Member of the Legislative Assembly of Quebec for Rivière-du-Loup
- In office 1956–1966

Personal details
- Born: December 15, 1902
- Died: August 11, 1995 (aged 92)
- Party: Quebec Liberal Party
- Education: Université Laval
- Occupation: surgeon, politician
- Cabinet: Minister of Health (1960-1965) Minister of Tourism (1965-1966)

= Alphonse Couturier (Liberal politician) =

Canadian politician

Alphonse Couturier (/fr/; 15 December 1902 – 11 August 1995) was a Canadian member of the Legislative Assembly of Quebec for the Quebec Liberal Party.

He studied medicine at the Université Laval, becoming a doctor in 1930. He studied further at the Post Graduate Medical School in New York City. He obtained a specialist certificate in general surgery in 1951. He worked as a surgeon in Rivière-du-Loup, Quebec until 1970, and then in Quebec City until 1982.

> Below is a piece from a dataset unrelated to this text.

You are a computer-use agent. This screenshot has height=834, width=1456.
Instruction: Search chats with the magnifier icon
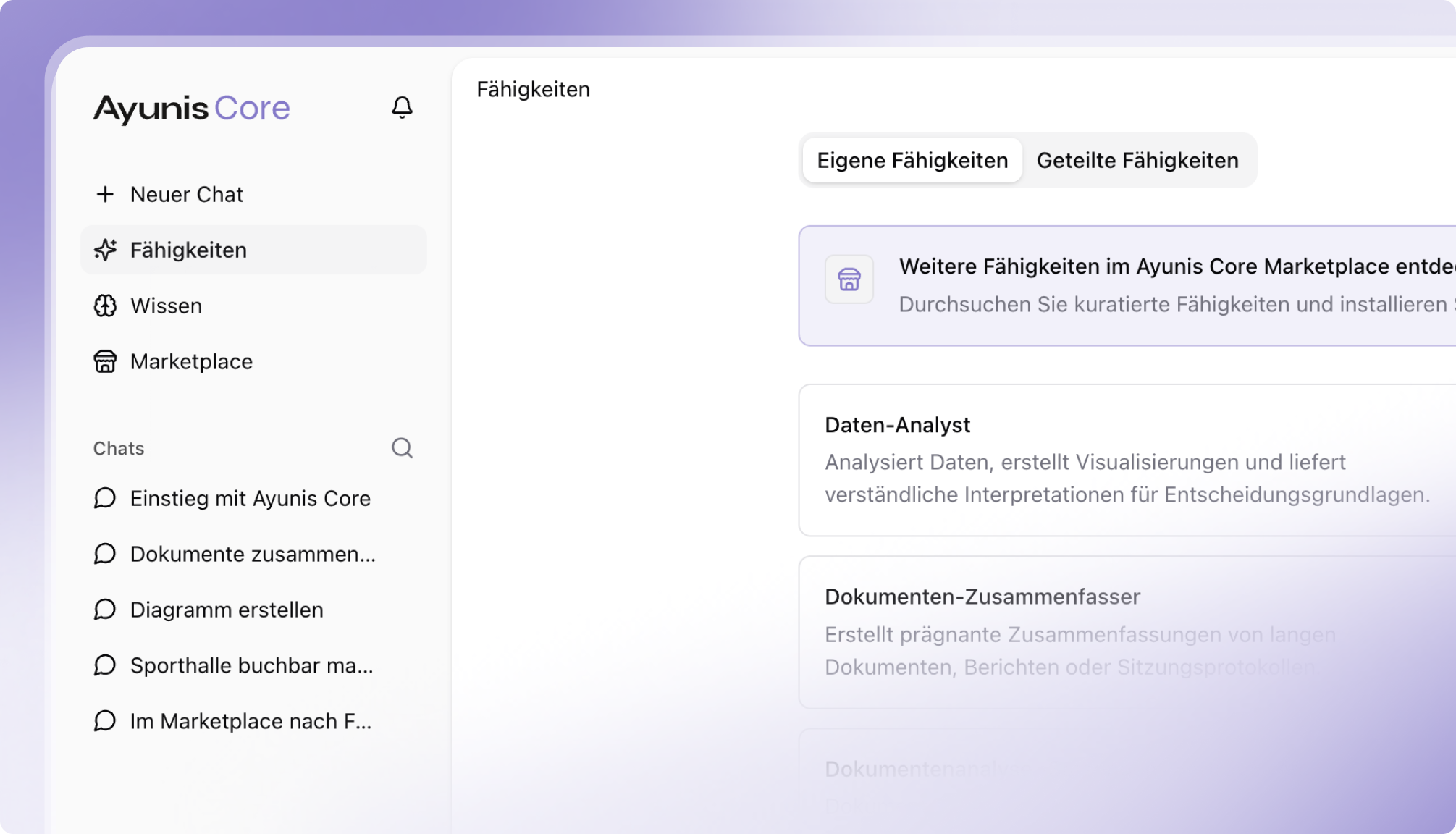tap(402, 448)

He was a school commissioner in Rivière-du-Loup from 1942 to 1948. He first ran for the Legislative Assembly in Rivière-du-Loup electoral district in the 1952 Quebec general election for the Quebec Liberal Party, but was defeated. However, he was elected in 1956, and re-elected in 1960 and 1962, but was defeated in 1966. He was Minister of Health from 1960 to 1965, and Minister of Tourism from 1965 to 1966.